Problem details:
Please reproduce every one of the following items line for line, with no changes.
>>>
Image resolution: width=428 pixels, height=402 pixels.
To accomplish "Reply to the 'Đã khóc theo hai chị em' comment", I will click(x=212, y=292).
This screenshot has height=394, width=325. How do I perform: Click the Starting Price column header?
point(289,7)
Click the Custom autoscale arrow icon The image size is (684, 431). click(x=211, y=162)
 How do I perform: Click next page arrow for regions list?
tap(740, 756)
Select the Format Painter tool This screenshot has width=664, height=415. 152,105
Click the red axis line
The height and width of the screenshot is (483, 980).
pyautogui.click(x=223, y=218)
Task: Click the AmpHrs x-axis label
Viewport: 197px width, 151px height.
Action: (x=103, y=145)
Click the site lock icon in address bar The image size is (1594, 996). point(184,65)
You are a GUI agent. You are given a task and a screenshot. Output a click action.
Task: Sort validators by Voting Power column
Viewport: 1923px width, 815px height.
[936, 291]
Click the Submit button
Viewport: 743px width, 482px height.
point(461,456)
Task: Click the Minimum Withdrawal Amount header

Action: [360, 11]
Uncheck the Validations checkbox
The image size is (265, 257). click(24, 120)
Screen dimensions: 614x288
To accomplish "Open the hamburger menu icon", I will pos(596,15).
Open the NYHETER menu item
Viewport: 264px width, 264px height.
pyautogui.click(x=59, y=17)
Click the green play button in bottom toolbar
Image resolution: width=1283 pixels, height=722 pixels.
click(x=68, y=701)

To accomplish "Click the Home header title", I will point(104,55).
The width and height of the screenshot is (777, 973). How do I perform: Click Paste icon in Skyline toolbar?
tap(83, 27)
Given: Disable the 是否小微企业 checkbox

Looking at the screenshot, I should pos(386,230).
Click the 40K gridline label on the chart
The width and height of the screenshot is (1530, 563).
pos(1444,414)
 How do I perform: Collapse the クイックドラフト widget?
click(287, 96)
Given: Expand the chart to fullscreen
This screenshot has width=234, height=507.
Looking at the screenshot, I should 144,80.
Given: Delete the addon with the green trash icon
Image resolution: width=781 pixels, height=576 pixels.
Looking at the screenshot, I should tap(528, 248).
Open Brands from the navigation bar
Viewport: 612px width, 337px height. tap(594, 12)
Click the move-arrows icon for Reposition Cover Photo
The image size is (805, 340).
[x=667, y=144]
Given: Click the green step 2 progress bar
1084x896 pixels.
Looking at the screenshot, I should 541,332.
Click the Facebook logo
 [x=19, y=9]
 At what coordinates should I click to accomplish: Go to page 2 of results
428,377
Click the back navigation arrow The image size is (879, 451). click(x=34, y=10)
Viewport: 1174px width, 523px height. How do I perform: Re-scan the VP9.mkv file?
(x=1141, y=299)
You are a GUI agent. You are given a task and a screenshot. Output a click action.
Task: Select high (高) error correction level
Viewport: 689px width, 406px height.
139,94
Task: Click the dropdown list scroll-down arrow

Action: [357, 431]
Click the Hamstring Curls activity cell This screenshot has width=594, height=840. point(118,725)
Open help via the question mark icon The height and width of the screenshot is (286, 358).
<<<
Reply to the task:
Image resolution: width=428 pixels, height=402 pixels.
To accomplish "Reply to the 'Đã khóc theo hai chị em' comment", I will click(x=212, y=292).
This screenshot has height=394, width=325. How do I perform: Click the Starting Price column header?
point(289,7)
Click the Custom autoscale arrow icon The image size is (684, 431). click(x=211, y=162)
 How do I perform: Click next page arrow for regions list?
tap(740, 756)
Select the Format Painter tool This screenshot has width=664, height=415. 152,105
Click the red axis line
The height and width of the screenshot is (483, 980).
pyautogui.click(x=223, y=218)
Task: Click the AmpHrs x-axis label
Viewport: 197px width, 151px height.
Action: (x=103, y=145)
Click the site lock icon in address bar The image size is (1594, 996). point(184,65)
You are a GUI agent. You are given a task and a screenshot. Output a click action.
Task: Sort validators by Voting Power column
Viewport: 1923px width, 815px height.
[936, 291]
Click the Submit button
Viewport: 743px width, 482px height.
point(461,456)
Task: Click the Minimum Withdrawal Amount header

Action: [360, 11]
Uncheck the Validations checkbox
The image size is (265, 257). click(24, 120)
Screen dimensions: 614x288
To accomplish "Open the hamburger menu icon", I will pos(596,15).
Open the NYHETER menu item
Viewport: 264px width, 264px height.
pyautogui.click(x=59, y=17)
Click the green play button in bottom toolbar
Image resolution: width=1283 pixels, height=722 pixels.
click(x=68, y=701)

To accomplish "Click the Home header title", I will point(104,55).
The width and height of the screenshot is (777, 973). How do I perform: Click Paste icon in Skyline toolbar?
tap(83, 27)
Given: Disable the 是否小微企业 checkbox

Looking at the screenshot, I should pos(386,230).
Click the 40K gridline label on the chart
The width and height of the screenshot is (1530, 563).
pos(1444,414)
 How do I perform: Collapse the クイックドラフト widget?
click(287, 96)
Given: Expand the chart to fullscreen
This screenshot has width=234, height=507.
Looking at the screenshot, I should 144,80.
Given: Delete the addon with the green trash icon
Image resolution: width=781 pixels, height=576 pixels.
Looking at the screenshot, I should tap(528, 248).
Open Brands from the navigation bar
Viewport: 612px width, 337px height. tap(594, 12)
Click the move-arrows icon for Reposition Cover Photo
The image size is (805, 340).
[x=667, y=144]
Given: Click the green step 2 progress bar
1084x896 pixels.
Looking at the screenshot, I should 541,332.
Click the Facebook logo
 [x=19, y=9]
 At what coordinates should I click to accomplish: Go to page 2 of results
428,377
Click the back navigation arrow The image size is (879, 451). click(x=34, y=10)
Viewport: 1174px width, 523px height. How do I perform: Re-scan the VP9.mkv file?
(x=1141, y=299)
You are a GUI agent. You are given a task and a screenshot. Output a click action.
Task: Select high (高) error correction level
Viewport: 689px width, 406px height.
139,94
Task: Click the dropdown list scroll-down arrow

Action: [357, 431]
Click the Hamstring Curls activity cell This screenshot has width=594, height=840. point(118,725)
Open help via the question mark icon The height and width of the screenshot is (286, 358).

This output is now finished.